O presidente da Câmara, Arthur Lira (PP-AL), afirmou que não vê razões para abrir um processo de impeachment contra o presidente Bolsonaro neste momento. Ele afirmou que é preciso aguardar novos acontecimentos e que não há nenhum fato novo que justifique abrir um processo de impedimento contra o presidente da República. Lira participou de entrevista na Rádio Jovem Pan, e foi questionado se as denúncias envolvendo suposta prevaricação de Bolsonaro em compras superfaturadas de vacinas pelo ministério da Saúde e denúncias envolvendo o presidente quando foi deputado, no chamado esquema de rachadinhas, seriam motivos para abrir um processo.
Lira destacou que uma Comissão Parlamentar de Inquérito está investigando a atuação de Bolsonaro, e lembrou que há também um inquérito no Supremo Tribunal Federal. Segundo o presidente da Câmara, um impeachment nesse momento traria instabilidade ao País.
“Não podemos institucionalizar o impeachment no Brasil. Não podemos instabilizar o Brasil a cada presidente eleito. As eleições são feitas de 4 em 4 anos para escolher o presidente. Nessa situação, o que a CPI está trazendo são depoimentos, que trouxeram uma realidade que está sendo investigada. O inquérito no STF está tendo andamento normal, sem açodamento”.
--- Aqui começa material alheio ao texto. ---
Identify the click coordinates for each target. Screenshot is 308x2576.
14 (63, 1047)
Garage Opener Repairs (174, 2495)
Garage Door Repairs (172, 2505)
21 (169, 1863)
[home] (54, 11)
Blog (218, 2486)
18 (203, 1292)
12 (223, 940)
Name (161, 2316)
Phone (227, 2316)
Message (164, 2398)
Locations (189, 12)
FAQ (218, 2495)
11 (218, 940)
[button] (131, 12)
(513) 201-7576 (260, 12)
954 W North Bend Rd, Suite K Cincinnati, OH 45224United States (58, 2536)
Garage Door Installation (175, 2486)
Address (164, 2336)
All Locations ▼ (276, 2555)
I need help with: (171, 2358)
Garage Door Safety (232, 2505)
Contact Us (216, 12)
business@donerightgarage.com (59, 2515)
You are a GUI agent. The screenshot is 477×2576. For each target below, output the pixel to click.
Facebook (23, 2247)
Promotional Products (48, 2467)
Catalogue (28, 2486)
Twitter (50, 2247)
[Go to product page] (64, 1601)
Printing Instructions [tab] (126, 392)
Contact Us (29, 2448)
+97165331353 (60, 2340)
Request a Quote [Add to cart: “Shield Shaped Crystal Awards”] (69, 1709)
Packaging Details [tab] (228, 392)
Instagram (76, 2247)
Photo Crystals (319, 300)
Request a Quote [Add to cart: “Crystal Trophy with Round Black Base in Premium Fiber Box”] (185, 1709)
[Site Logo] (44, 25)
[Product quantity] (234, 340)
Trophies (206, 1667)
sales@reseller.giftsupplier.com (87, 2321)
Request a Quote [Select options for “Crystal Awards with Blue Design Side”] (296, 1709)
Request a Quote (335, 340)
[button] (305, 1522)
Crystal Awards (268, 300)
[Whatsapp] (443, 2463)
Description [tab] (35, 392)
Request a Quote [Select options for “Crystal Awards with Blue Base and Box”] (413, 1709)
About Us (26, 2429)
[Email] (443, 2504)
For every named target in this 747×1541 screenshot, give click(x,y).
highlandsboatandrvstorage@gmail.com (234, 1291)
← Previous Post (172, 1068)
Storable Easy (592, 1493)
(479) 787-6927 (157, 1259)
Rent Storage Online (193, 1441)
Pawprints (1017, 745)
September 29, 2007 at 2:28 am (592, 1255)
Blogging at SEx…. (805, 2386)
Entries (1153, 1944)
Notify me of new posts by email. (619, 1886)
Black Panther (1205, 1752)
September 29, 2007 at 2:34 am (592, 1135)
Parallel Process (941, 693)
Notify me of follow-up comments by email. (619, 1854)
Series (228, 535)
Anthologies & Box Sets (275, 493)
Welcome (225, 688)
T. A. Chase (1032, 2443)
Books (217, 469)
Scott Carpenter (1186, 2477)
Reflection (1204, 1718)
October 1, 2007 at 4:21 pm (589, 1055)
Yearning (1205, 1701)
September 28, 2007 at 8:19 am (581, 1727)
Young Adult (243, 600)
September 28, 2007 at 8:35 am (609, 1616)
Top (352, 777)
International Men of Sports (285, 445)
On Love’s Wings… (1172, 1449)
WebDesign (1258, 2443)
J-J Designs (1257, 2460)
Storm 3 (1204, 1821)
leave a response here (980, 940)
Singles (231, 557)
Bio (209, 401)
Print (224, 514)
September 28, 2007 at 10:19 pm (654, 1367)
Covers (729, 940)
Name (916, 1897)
Lira reafirmou que na proposta de reforma tributária que tramita na Câmara não haverá aumento da carga tributária. Segundo ele, o debate está sendo feito de forma transparente com o setor produtivo, com o governo, com os demais entes federados e todos os que geram riqueza no País. O presidente defendeu que o Congresso corrija as eventuais distorções nas alíquotas propostas pelo governo para que não haja “uma sanha arrecadatória”.
“Agora, alguns empresários não podem aproveitar de uma disparidade de alguma alíquota que vem, de alguma dosagem de imposto, para não querer pagar dividendos. O Brasil é um dos únicos países do mundo em que 21 mil pessoas podem receber R $ 231 bilhões sem pagar um real de imposto”
Em relação à polêmica proposta que autoriza o voto impresso nas urnas eletrônicas, Lira afirmou que não tem compromisso com a aprovação ou rejeição do texto, mas, sim, com o debate. Segundo ele, a PEC está seguindo sua tramitação normal e não haverá, por parte dele, interferência nas avaliações partidárias sobre o tema.